Natural Purpose and Personal Motive

Many people ignorantly accuse the Church of teaching that people must have procreation on their minds as a conscious motive in order to engage in sexual union. This is false. To see why, we must appreciate the notion of telos, which in Greek means end/purpose/fulfillment. This applies especially to the two bodily appetites inherent in humans and other animals for the sake of the continuation of life  – life of the individual (eating) and of the species (sex). Secondly, we must distinguish between personal motive and natural end (telos) or purpose.

Just like one need not have nutrition as a conscious motive for eating, one need not intend procreation to engage in the marital embrace. Conversely, like one must respect and not impede the natural end of eating, which includes digestion and nutrition, one must respect and not impede the natural end of sex, which is insemination and (at least potentially) procreation. This is known as the principle of finality: once the act is begun, it may not be intentionally impeded or perverted from its natural end.

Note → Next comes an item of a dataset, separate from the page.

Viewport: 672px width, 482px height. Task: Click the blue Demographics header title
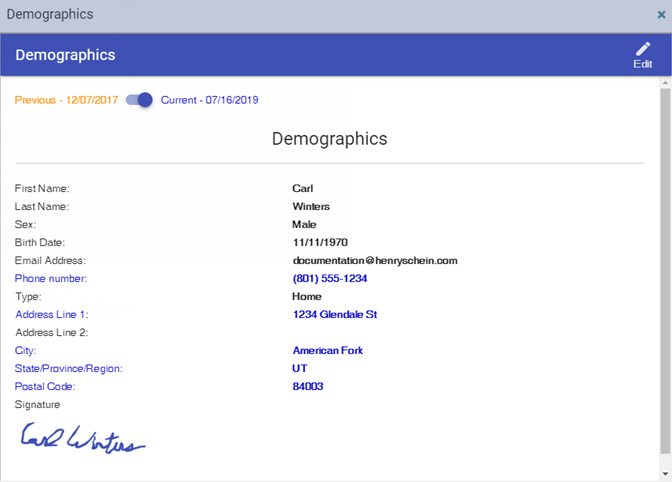(65, 55)
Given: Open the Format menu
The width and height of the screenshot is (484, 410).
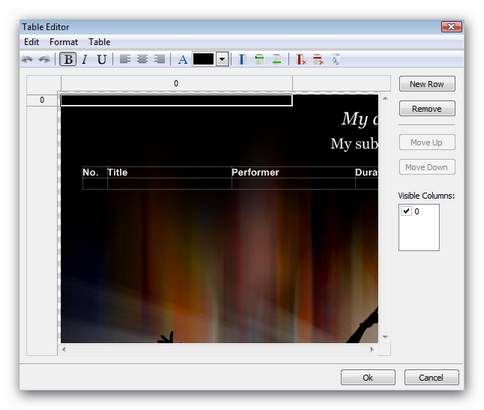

Both sensual bodily appetites are for life-giving ends. While love (of self or spouse) and pleasure may be personal motives for either eating food or sexual union, stifling life by bulimia (in eating) and contraception (in sex) impede their natural telos (end/purpose) respectively, and are intrinsically disordered acts. Both bulimia and contraception violate human nature and natural law and militate against human fulfillment. Both seek to separate pleasure from purpose, and in doing so separate love from life, resulting in neither. As such, it is not a stretch to consider contraception to be akin to sexual bulimia.